Eastwood had made his directorial debut with the thriller Play Misty for Me, but for his second film in the driving seat he returned to the Western genre that had made him famous. Ernest Tidyman's screenplay was inspired by the real-life Kitty Genovese murder, where people ignored the killing of a young woman one night (even turning up the volume on their televisions to drown out her screams), but with uncredited script additions by Dean Reisner, High Plains Drifter became a more mythic tale.

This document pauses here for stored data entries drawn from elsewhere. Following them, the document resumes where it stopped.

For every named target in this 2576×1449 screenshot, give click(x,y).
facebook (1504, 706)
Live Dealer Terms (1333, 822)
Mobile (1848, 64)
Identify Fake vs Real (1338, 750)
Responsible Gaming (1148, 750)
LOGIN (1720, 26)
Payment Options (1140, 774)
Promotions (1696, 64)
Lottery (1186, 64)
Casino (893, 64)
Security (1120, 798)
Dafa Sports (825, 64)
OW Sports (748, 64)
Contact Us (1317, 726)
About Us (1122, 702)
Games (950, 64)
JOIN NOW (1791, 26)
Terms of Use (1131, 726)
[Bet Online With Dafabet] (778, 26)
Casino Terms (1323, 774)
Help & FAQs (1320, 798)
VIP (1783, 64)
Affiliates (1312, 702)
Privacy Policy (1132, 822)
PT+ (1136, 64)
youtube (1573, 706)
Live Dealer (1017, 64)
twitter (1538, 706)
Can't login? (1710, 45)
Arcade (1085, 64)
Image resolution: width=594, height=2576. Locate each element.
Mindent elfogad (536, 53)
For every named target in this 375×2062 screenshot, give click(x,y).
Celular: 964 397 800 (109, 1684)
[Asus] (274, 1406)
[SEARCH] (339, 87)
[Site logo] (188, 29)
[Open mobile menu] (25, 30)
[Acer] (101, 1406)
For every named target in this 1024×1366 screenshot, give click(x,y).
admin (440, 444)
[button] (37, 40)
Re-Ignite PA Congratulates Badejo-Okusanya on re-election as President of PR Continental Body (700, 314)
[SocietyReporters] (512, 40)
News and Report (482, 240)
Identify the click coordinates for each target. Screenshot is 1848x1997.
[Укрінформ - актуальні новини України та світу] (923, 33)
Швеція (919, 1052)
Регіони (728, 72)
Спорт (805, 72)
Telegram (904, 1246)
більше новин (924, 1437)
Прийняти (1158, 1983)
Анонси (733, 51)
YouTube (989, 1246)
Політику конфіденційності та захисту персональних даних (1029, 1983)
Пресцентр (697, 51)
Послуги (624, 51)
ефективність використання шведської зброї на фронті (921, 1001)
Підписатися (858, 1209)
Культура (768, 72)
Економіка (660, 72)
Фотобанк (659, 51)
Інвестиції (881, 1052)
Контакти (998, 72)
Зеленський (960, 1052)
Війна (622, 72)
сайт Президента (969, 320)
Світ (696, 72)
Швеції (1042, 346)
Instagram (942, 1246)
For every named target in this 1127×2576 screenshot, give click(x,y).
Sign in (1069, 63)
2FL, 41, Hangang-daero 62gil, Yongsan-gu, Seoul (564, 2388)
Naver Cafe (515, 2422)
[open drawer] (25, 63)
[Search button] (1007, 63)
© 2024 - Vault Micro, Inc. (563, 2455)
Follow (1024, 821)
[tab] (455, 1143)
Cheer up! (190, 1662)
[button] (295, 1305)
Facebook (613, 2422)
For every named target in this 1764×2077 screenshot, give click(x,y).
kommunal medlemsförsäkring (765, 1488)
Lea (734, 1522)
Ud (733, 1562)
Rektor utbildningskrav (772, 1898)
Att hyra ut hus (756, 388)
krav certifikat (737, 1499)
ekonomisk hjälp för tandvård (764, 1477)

By taking the traditional "town with a guilty secret" cliché, Eastwood and company create a cynical story where, not only did the townsfolk stand by and allow their sheriff to die at the hands of the outlaws, but they are also directly responsible for his demise. And that's not all that brings down vengeance upon them: their willingness to let others do their dirty work without taking responsibility for their own wrongs also implicates them.

Eastwood plays one of his nastiest characters: a twist on The Man With No Name, he calmly and contemptuously sets himself up as head of the town while making its lowliest citizen, Mordecai the dwarf (Billy Curtis), sheriff and mayor, renaming it Hell, painting it red (literally) and effortlessly destroying all who oppose him as he turns Lago's self-inflicted need for a saviour against them. Is he an avenging angel or the ghost of the dead sheriff? Or both?

The Stranger's treatment of women is problematic. When he rapes a woman (Mariana Hill) who deliberately crosses him, are we supposed to think she deserved it (she's in cahoots with the villains) or is it to show the lack of guts the town leaders have in not standing up to the Stranger's misdemeanours? Will they allow any moral outrage as long as things go their way? The other female character, Sarah (Verna Bloom) is one of the few decent people in the film, but even she reluctantly relents to the Stranger's dubious charms.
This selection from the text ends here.